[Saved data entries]
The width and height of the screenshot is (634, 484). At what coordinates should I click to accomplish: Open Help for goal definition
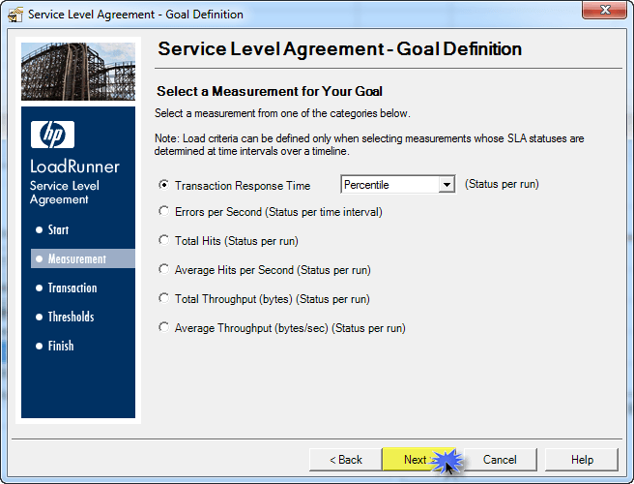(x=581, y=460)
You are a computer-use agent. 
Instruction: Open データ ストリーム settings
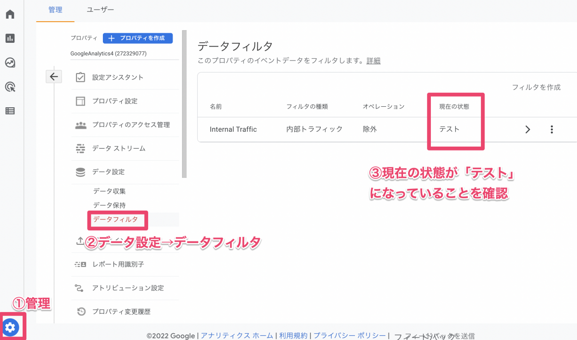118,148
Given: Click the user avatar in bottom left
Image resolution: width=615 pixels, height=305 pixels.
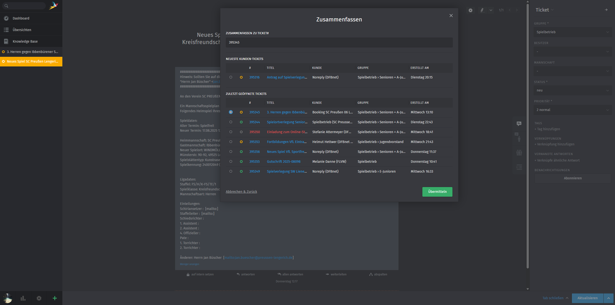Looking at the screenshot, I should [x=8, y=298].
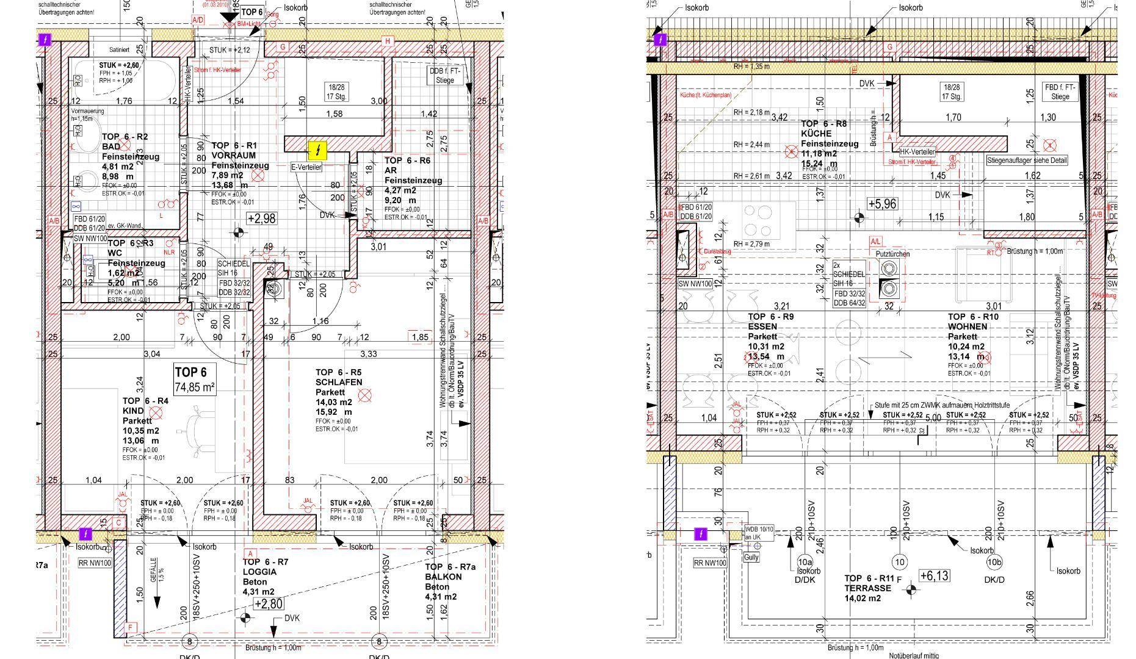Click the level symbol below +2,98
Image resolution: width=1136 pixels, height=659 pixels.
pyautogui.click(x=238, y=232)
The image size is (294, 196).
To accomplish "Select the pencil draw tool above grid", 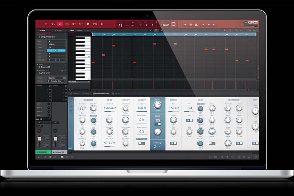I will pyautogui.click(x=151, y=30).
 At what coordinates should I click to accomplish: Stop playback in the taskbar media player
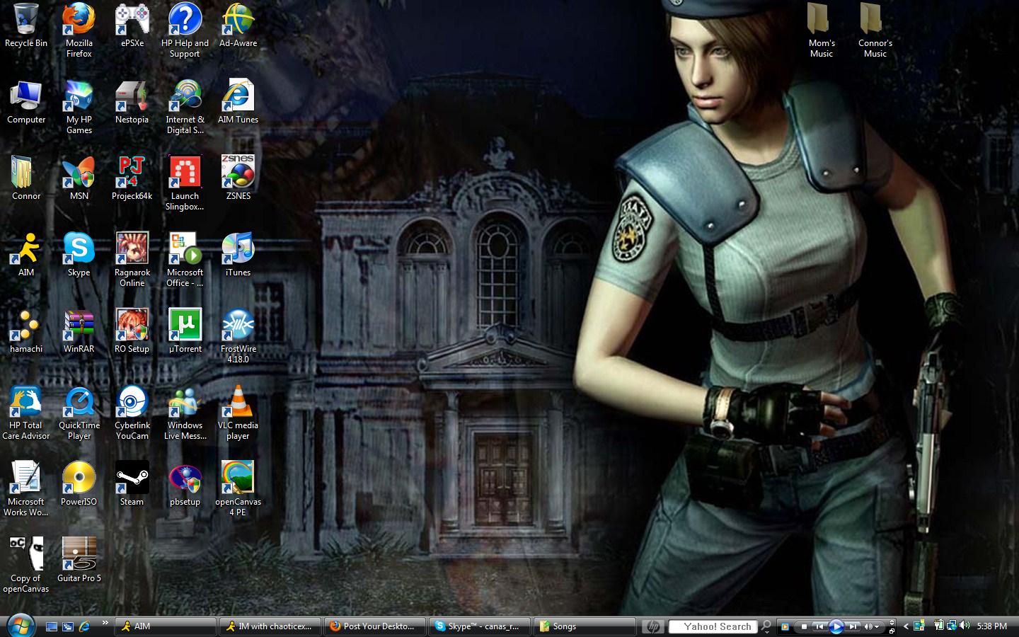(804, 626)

--

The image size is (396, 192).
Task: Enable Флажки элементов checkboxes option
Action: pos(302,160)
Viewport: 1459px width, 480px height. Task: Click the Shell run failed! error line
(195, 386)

## Task brief
Your copy should hold only the lines above from the one containing "You are a computer-use agent." through the one containing "Given: Click the user avatar in bottom left", exactly as written and free of pictures.

## Output for this task
You are a computer-use agent. 
Instruction: Open データ ストリーム settings
118,148
Given: Click the user avatar in bottom left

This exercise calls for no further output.